- _OPDRACHTEN_
1/ Geef uit het fragment over slapen op reis woordelijk het stuk weer van "Ik heb het opgegeven" tot en met "lijntje naar Europa.".
2/ Zet het fragment over slapen op reis voort, te beginnen na de laatste zin ervan.

- _FRAGMENT_
══════
Ik heb het opgegeven en neem nu veel leesvoer mee naar de cabine. Bij het opstijgen open ik een boek en lees tijdens de nachtvlucht in één ruk door. Ik herinner me nog dat ik tijdens een daling me door de laatste pagina’s van een boek van Graham Greene haastte. Ik was net op tijd, kon het boek dichtklappen toen het landingsgestel de grond raakte. Maar soms wint het vliegtuig en is het boek nog niet uit wanneer de motoren zwijgen. Dat wordt dan gedurende de verdere reis, tijdens de late avonduren, mijn dunne lijntje naar Europa.

Hoe anders is het in een trein. Vooral de nachttrein, met coupé’s, slaapbanken en het liefst nog een piepklein wasbekken is een genot. Altijd feest, onafhankelijk of ik nu wel of niet slaap. Slapen in treinen is echter nooit een probleem. Ik kan niets verzinnen dat je sneller in slaap laat sukkelen dan treinmuziek. De continu hypnotiserende golven van gepiep, gekraak en gekletter, begeleidt door de  ritmische baslijn van de rails brengt je – success guaranteed– in de dommelfase. Soms opgeschrikt door de fluit van een conducteur (huh, waar zijn we?), deuren die dichtslaan en een gekraak alsof het gevaarte uit elkaar wordt getrokken. En daarna tikt de rails weer in de maat en zakken de oogleden opnieuw.
Soms wil je gewoon niet slapen in de trein. Schuif je het gordijn omhoog en staar je naar buiten. Koplampen van een eenzame auto over de weg. Waar gaat die auto heen? Is het een arts op weg naar een bevalling?, een familielid onderweg naar een sterfgeval? Of je kijkt hoe het regent in trieste verlaten straten Daar woon ik gelukkig niet, een bestelbusje die in het donker de trein inhaalt, fietsers die door de regen ploeteren. En daarna draai je je om, is het twee uur later en een wonder is geschiedt want plots is het droog en schijnt een rozekleurige dageraad door de coupé. Kinderen rennen uitgelaten langs de spoorlijn naar school. Tijd voor een kop druppelkoffie, de trein sukkelt het station in en jij loopt door de ontwakende stad.
 Spaalzaal2
de toegang tot de slaapzaal
We liggen in de Albergue van Laguna de Castilla, een gehucht 2 kilometer voor de O Cebreiro pas; de poort naar Galicië. In een ruimte ter grootte van een studeerkamer staan 4 stapelbedden. Iedereen ligt al in bed, de lichten zijn uit, dit is het resultaat van een lang toneelstuk dat om 6 uur ’s avonds begint met een diner, dan wordt voortgezet met een koffie aan de bar waarbij de gedachten van de aanwezigen al afdwalen naar hun slaapzalen. Daar, aan de volgende tafel, zit het stel dat naast ons slaapt. Van haar zullen we geen last hebben maar die man vertrouw ik niet. Het kan een SNURKER zijn.
══════
- _GEGEVENSBLOK_
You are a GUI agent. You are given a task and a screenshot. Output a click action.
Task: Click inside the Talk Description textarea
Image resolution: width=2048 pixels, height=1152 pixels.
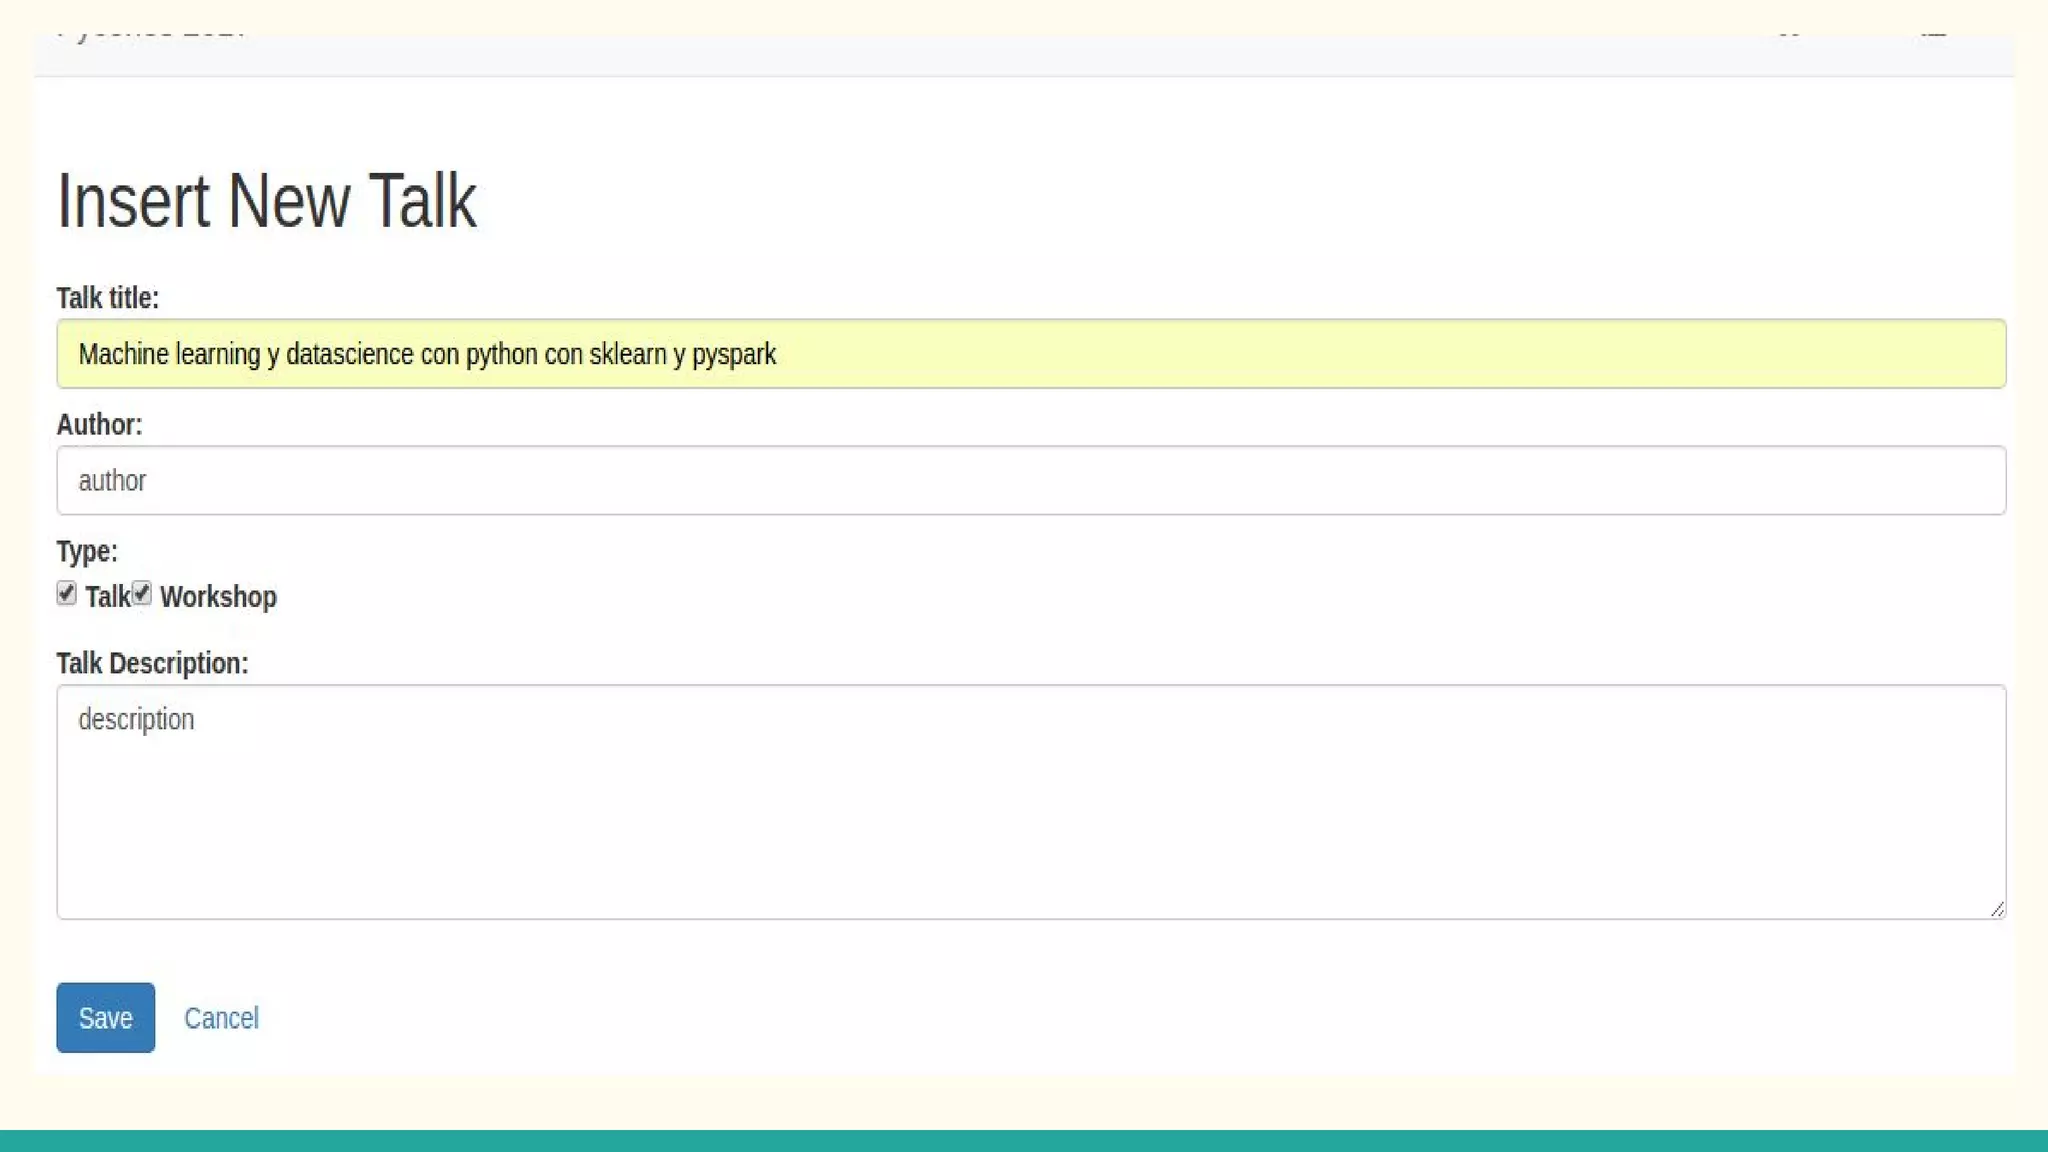pos(1030,802)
══════
- _ANTWOORDEN OP VOLGORDE_
1/
Ik heb het opgegeven en neem nu veel leesvoer mee naar de cabine. Bij het opstijgen open ik een boek en lees tijdens de nachtvlucht in één ruk door. Ik herinner me nog dat ik tijdens een daling me door de laatste pagina’s van een boek van Graham Greene haastte. Ik was net op tijd, kon het boek dichtklappen toen het landingsgestel de grond raakte. Maar soms wint het vliegtuig en is het boek nog niet uit wanneer de motoren zwijgen. Dat wordt dan gedurende de verdere reis, tijdens de late avonduren, mijn dunne lijntje naar Europa.

2/
Spaalzaal1
bar van albergue, met zenuwachtige pseudo-slapers
Om 9 uur, het is hier dan nog licht, lopen de eersten naar de slaapzalen en installeren zich met een boek of iPad in hun bed. De vlucht uit de bar gaat verder totdat iedereen de slaapzaal heeft bereikt en het licht uitgaat. Het is nog voor tienen. Men spreekt nauwelijks in de schemering, Ik ben zenuwachtig, jullie ook? Iemand bindt er geen doekjes om en lijkt direct in slaap te zijn gevallen, zijn ademhaling is luid te horen. Na een paar minuten krijgt de ademhaling een donkerder ondertoon en daarna klinkt al snel de eerste rochel. Een SNURKER! In andere bedden hoor ik gerommel, ook zij hebben het gehoord maar niemand zegt iets. Zucht. Dit is het lot van de pelgrim, in ieder geval van de pelgrim die van albergue naar albergue loopt en in slaapzalen overnacht. Hoeveel procent van de mensen snurken? Als je dat weet kan je eenvoudig de kans berekenen dat in een slaapzaal met 8 personen niemand snurkt. Het percentage snurkers ken ik niet maar ik weet wel dat de kans op 8 niet-snurkers miniem is, de Snurker ligt steeds op de loer en slaat telkens toe.
Stel je toch voor dat je de Camino loopt en 30 dagen in slaapzalen overnacht. Na 5 dagen moet je uitgeput zijn. Misschien bereik je een toestand waarin je immuun wordt voor snurkers. Ben je zo moe dat je altijd slaapt. Ik weet het gelukkig niet.
Ook het einde van de nacht is een feest op de slaapzaal. Tussen 5 en 6 uur staat de eerste op. Joost mag weten waarom iemand zo vroeg opstaat voor een dagtocht van 25 of 30 kilometer. Maar sommigen doen het. En met één schaap over de dam gaat het snel, om zeven uur staat iedereen naast zijn bed of bij de bar voor een ontbijt en om half acht uur liepen we vanochtend al richting de O Cebreiro pas. Romantisch, zo’n pelgrimstocht.
Geschreven op de iPhone tussen 22.00 en 22.45 uur, begeleid door een steeds gevarieerder wordend orkest van geblaas, gegorgel, gefluit en zaag geluiden. Zij die niet slapen groeten u.
P.S. we hebben ALLE overnachtingen tot en met Santiago geboekt. Nooit meer op een slaapzaal!

Bierzo, Wijn & Toeval

de pelgrim, bij de brug van Villafranca

(Ponferrada -) Villafranca del Bierzo, 24 mei, 23 hr, 13 ºC, 25 km, Totaal: 2202 km

Villafranca del Bierzo. Elf jaar geleden zou dit voor ons een naam zijn zoals “Carrion de los Condes” of “Calzadilla de los Hermanillos”. Spaghetti in je mond. En na een dag alweer vergeten.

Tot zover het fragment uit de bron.